Warfare.ru reported that the brigade, based at Vladimirsky Lager, was a redesignation of the 42nd Base for Storage of Weapons and Equipment. In 2000 it had 443 personnel, 31 T-80; 24 Uragan, 236 MT-LBT. In 2009: BM-21 Grad – 18, 152mm 2S3M Akatsia – 36, 2B14 Podnos– 18, 100 mm MT-12 Rapira – 6, 9P149 Shturm-S – 18, 9A33BM2(3) Osa – 12, 9A34(35) Strela-10 – 6, 2S6M Tunguska – 6. 41(82) T-80, 120 MT-LB. 4393?(2200?) personnel. The brigade was involved in several mobilisation exercises over the years.

===Russian invasion of Ukraine (2022–present)===
The brigade participated in the initial phase of the Russian invasion of Ukraine. However, due to losses in Kharkiv Oblast during the eastern Ukraine offensive, units of the brigade left the combat zone on 8 March 2022, and returned to Nekhoteyevka, Belgorod Oblast to refit.

In the winter of 2023 and 2024, the brigade fought positional battles in the Sinkivka area of the Kharkiv Oblast. In May–June 2024, the brigade took part in the battles for Vovchansk.

On January 28, 2025, the brigade was congratulated by the Russian Minister of Defence Andrey Belousov for capturing the village of Dvorichna.

In January 2025, the brigade was reformed into the 68th Motor Rifle Division.

In May 2025, the Russian ministry of defense claimed that the division's 121st Motor Rifle Regiment was responsible for the capture of Kindrashivka in the Kharkiv region. Russian sources claimed that the 121st Regiment was responsible for the capture of Holubivka in July. Elements of the division also reportedly took part in the August recapture of Kindrashivka and were trying to seize Kindrashivka in September.

In June 2025, the division's 52nd Reconnaissance Battalion was operating near the villages of Zapadne and Lyman Pershyi, according to Ukrainian intelligence.

The 68th Division reportedly continued operating on the Kupiansk front into October 2025.
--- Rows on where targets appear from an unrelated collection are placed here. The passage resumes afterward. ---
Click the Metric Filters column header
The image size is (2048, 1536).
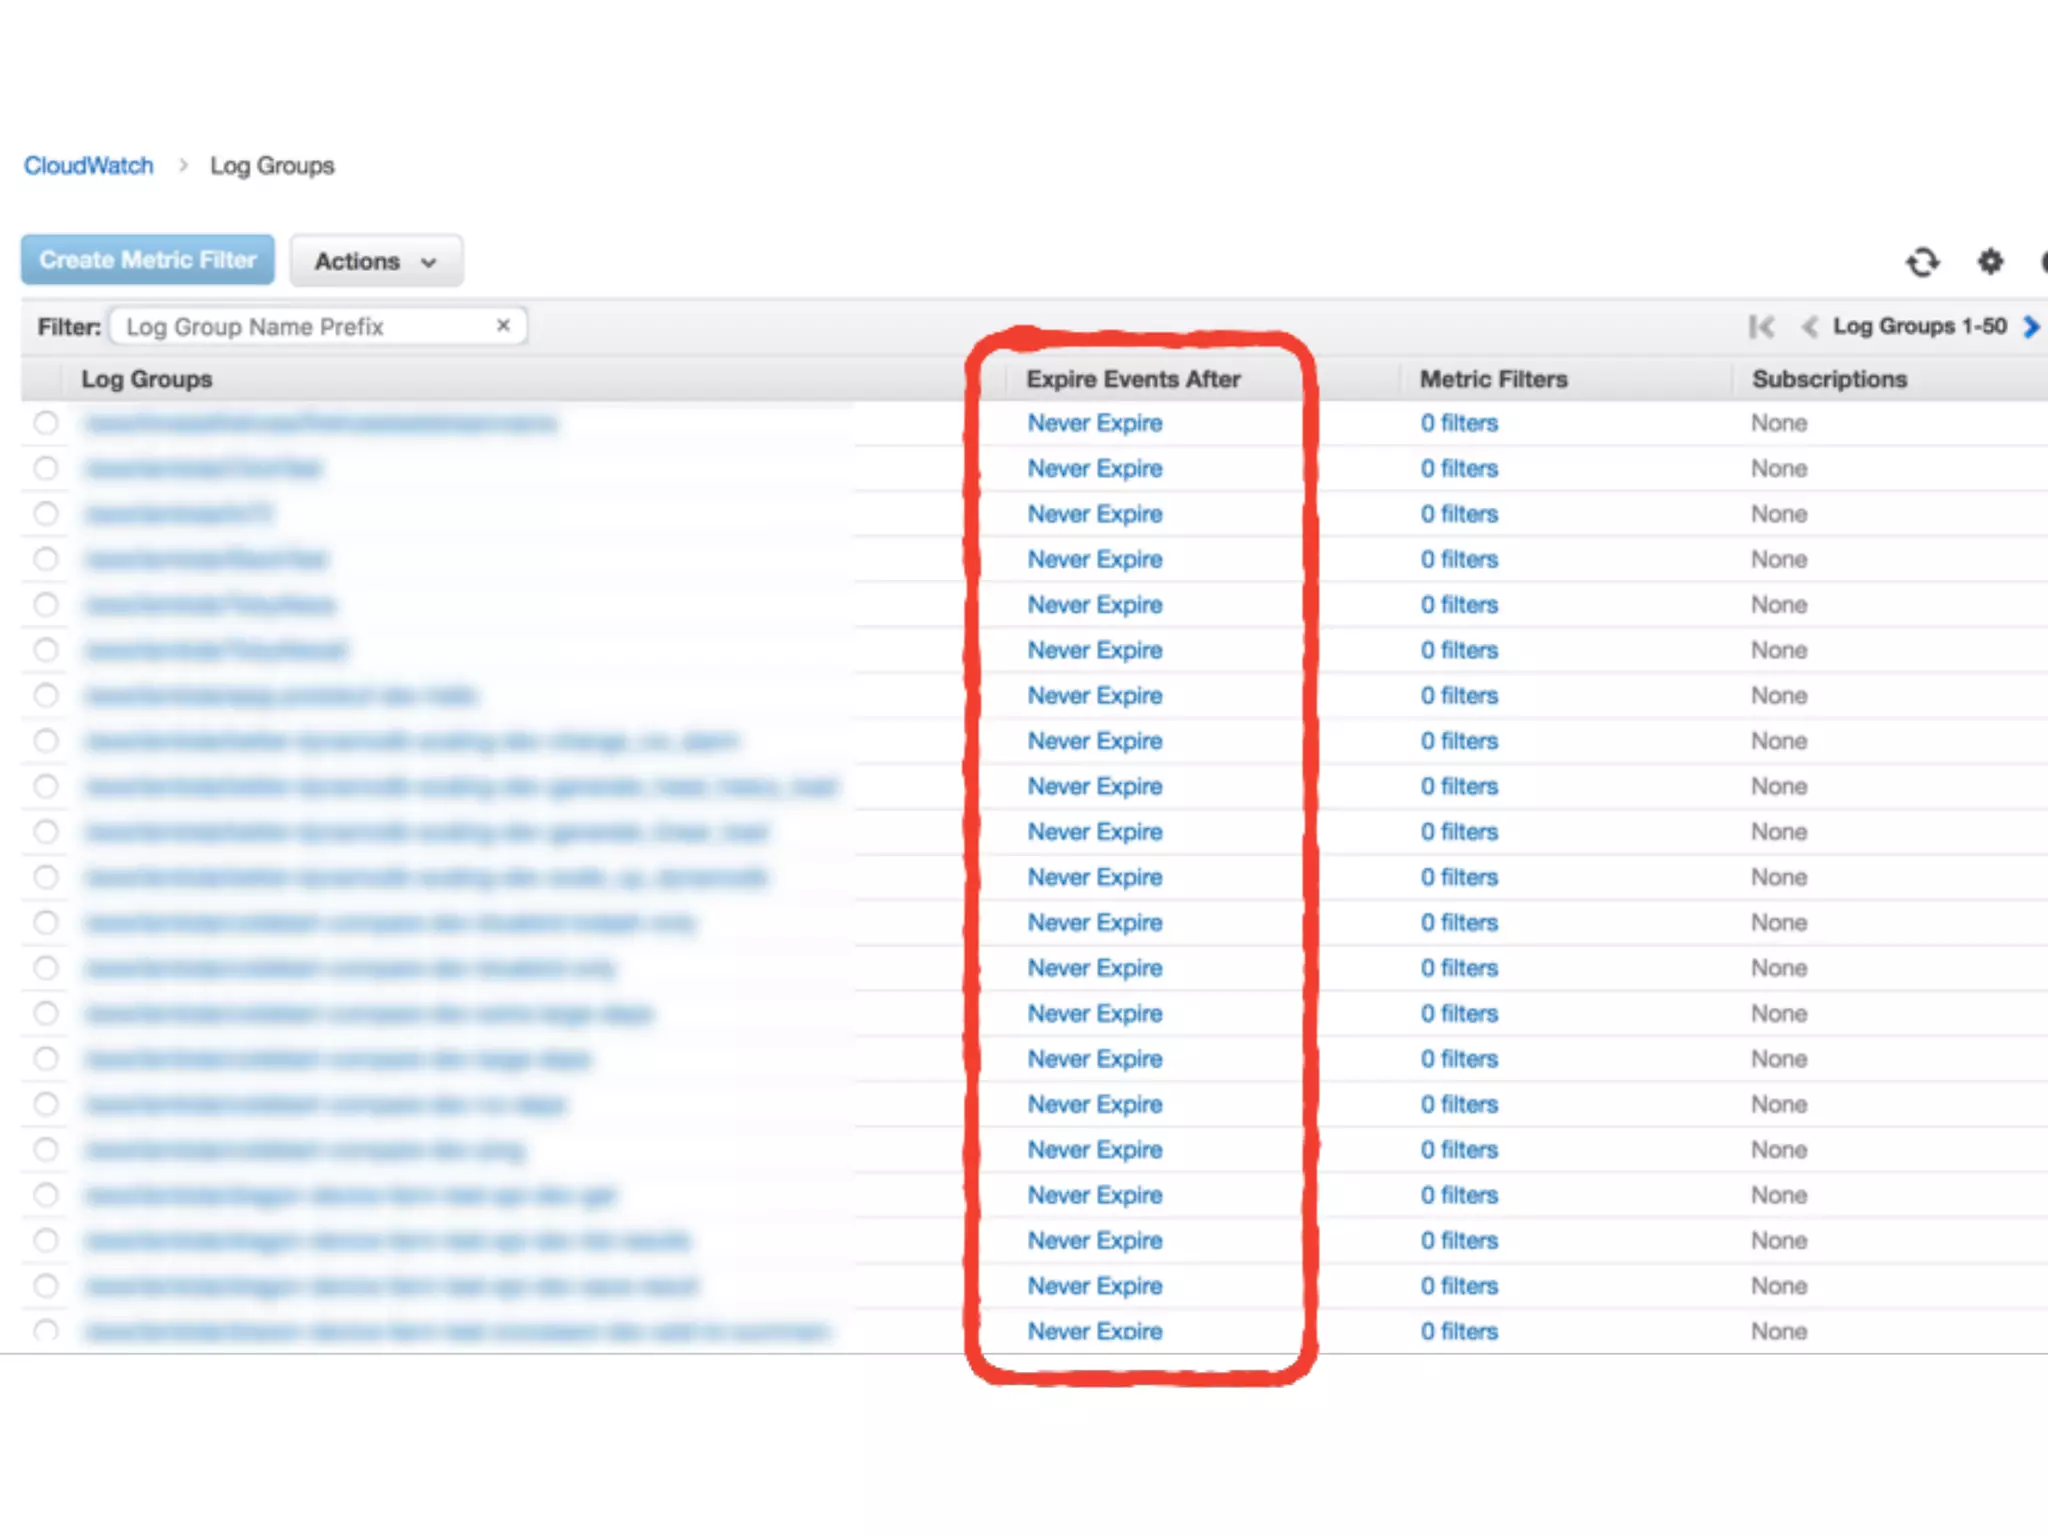[1493, 379]
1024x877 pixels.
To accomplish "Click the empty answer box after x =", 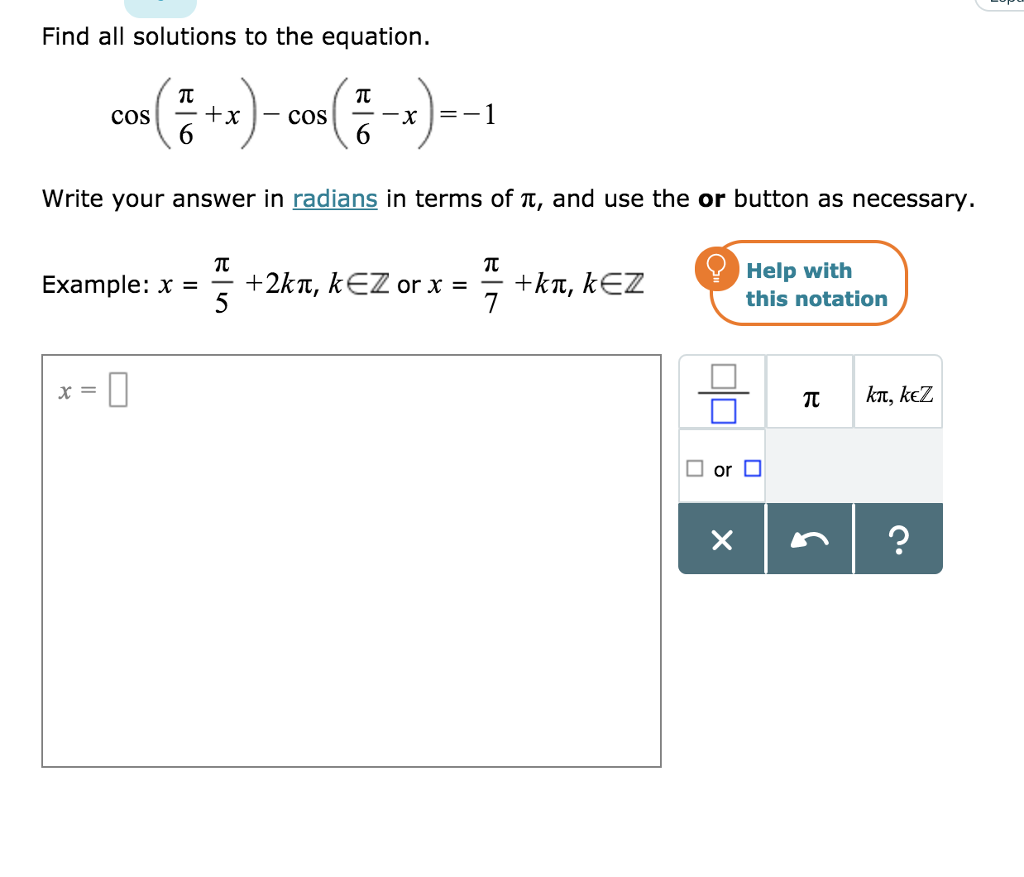I will tap(118, 388).
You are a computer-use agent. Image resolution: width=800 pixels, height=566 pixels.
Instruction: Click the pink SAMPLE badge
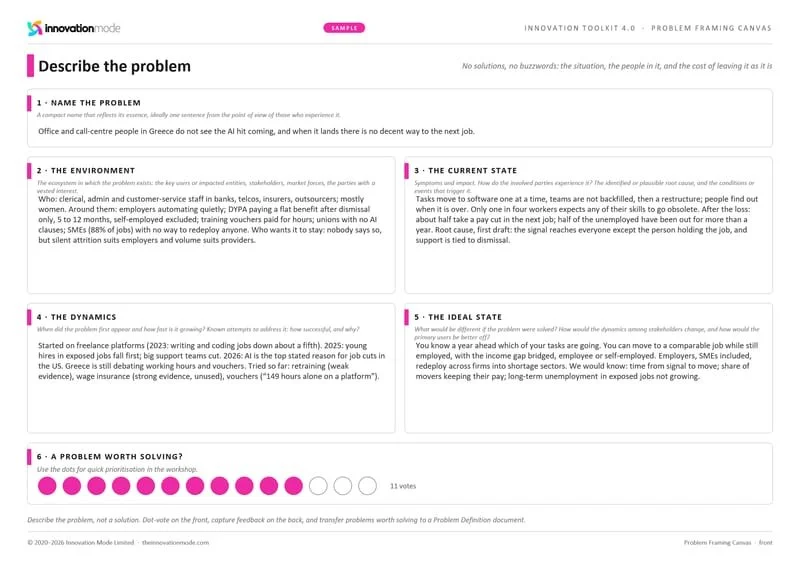(x=344, y=28)
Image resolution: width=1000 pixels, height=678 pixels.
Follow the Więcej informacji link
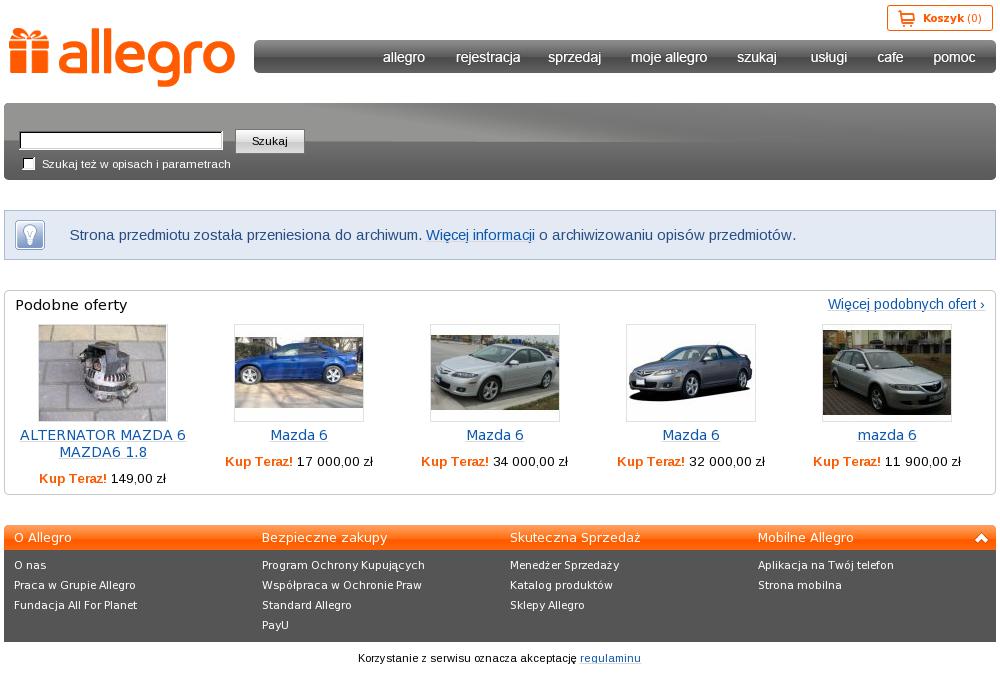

In June 2025, the Ukrainian military intelligence published an intercepted audio recording of an alleged Russian commander telling a subordinate that a soldier referred to by his call sign "Brelok" killed and then proceeded to eat his fellow service member, referred to by call sign "Foma" over a period of two weeks. According to Ukrainian intelligence, the speaker in the recording was a commander of a reconnaissance unit in the 68th Guards Motor Rifle Division.

== Organization ==

- Structure (since 2017)
- Brigade HQ;
- 1st motorized rifle battalion;
- 2nd motorized rifle battalion;
- 3rd motorized rifle battalion;
- tank battalion;
- 1st howitzer self-propelled artillery battalion;
- 2nd howitzer self-propelled artillery battalion;
- rocket artillery battalion;
- anti-tank artillery battalion;
- anti-aircraft missile battalion;
- anti-aircraft missile and artillery battalion;
- reconnaissance battalion;
- engineer battalion;
- command (communications) battalion;
- repair and recovery battalion;
- logistics battalion;
- rifle company (snipers);
- NBC3 company;
- UAV company;
- EW company;
- commandant company;
- medical company;
- command platoon of the chief of artillery (VUNA);
- command and radar reconnaissance platoon (air defense chief);
- command platoon (reconnaissance department chief);
- instructor platoon;
- simulator platoon;
- orchestra.

== Heroes of Russia==
- Guards Senior Lieutenant Magomedov, Shamil Nabibullagovich (posthumously) — commander of a motorized rifle platoon.
- Guards Captain Rozhkov Bogdan Igorevich (posthumously) — commander of the assault detachment.